▸ **EXTRACTED TEXT**
"""
Chapter 5 · Verse 23

spoken by Krishna
Essence

The person who can sit with desire and anger without being moved by them has already found what most people spend their lives searching for.

Krishna has been describing the liberated person from multiple angles. Here he gives a precise functional test: not a philosophical description of freedom, but a concrete internal condition that can be directly observed in oneself.


śaknotīhaiva yaḥ soḍhuṃ prāk śarīra-vimokṣaṇāt | kāma-krodhodbhavaṃ vegaṃ sa yuktaḥ sa sukhī naraḥ ||


शक्नोतीहैव यः सोढुं प्राक् शरीरविमोक्षणात् । कामक्रोधोद्भवं वेगं स युक्तः स सुखी नरः ॥

1.Plain meaning

The person who, here in this life itself, before the body is released at death, is able to endure the force that arises from desire and anger, that person is integrated (yukta) and that person is happy.
"""
▸ **REQUIREMENT 1**
Reproduce the passage of the verse commentary from "The person who can" up to and including "observed in oneself.".
▸ **REQUIREMENT 2**
Answer these from the verse commentary:
(a) Who speaks this verse?
(b) What kind of test does Krishna give here?
(c) In the plain meaning, what Sanskrit word is given for "integrated"?
▸ **REQUIREMENT 3**
In the verse commentary, find the line of the verse written in Roman letters. List every word in that line that ends in "ḥ".

▸ **MATERIAL**
"""
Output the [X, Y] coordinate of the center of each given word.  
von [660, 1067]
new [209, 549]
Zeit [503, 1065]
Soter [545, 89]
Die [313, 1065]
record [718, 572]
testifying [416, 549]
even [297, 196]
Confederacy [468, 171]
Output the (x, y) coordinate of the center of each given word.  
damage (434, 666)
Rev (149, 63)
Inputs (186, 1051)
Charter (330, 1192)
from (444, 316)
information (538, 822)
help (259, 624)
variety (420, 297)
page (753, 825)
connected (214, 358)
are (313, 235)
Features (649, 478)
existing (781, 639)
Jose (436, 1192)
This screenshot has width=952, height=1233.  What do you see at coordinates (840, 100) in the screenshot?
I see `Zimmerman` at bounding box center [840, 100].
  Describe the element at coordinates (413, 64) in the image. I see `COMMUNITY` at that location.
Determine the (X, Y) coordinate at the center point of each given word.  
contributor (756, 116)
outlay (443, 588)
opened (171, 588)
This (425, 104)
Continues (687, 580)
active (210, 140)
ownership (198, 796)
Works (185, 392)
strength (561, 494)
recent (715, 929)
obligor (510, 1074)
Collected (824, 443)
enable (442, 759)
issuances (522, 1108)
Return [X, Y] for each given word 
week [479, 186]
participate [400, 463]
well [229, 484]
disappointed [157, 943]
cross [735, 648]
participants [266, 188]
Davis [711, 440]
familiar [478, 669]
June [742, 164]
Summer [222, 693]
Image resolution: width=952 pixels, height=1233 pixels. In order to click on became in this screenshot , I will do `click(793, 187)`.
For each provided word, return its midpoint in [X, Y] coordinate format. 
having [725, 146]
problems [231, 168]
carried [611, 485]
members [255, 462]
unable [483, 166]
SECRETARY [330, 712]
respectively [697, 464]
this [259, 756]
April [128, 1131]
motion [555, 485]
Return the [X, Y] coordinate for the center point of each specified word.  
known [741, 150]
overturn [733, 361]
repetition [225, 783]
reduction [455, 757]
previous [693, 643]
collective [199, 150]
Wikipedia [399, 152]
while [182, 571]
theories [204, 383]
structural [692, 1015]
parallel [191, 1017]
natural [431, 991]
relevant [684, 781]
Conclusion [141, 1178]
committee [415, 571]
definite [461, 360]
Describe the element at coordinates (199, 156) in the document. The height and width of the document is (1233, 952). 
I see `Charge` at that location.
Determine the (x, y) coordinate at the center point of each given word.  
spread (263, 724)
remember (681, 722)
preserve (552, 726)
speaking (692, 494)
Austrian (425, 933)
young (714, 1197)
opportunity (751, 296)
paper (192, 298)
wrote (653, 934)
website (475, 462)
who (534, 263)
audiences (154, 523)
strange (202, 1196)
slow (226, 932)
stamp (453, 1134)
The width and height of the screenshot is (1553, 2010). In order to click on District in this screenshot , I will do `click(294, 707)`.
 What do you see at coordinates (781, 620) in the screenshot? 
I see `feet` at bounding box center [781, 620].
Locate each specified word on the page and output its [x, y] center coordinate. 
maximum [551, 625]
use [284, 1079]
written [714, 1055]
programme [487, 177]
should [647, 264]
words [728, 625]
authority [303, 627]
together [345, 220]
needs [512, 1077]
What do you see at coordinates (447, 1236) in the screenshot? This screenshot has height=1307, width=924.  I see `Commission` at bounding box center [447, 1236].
"""
▸ **FULL OUTPUT 1**
The person who can sit with desire and anger without being moved by them has already found what most people spend their lives searching for.

Krishna has been describing the liberated person from multiple angles. Here he gives a precise functional test: not a philosophical description of freedom, but a concrete internal condition that can be directly observed in oneself.

▸ **FULL OUTPUT 2**
(a) Krishna
(b) A precise functional test
(c) yukta

▸ **FULL OUTPUT 3**
yaḥ, yuktaḥ, naraḥ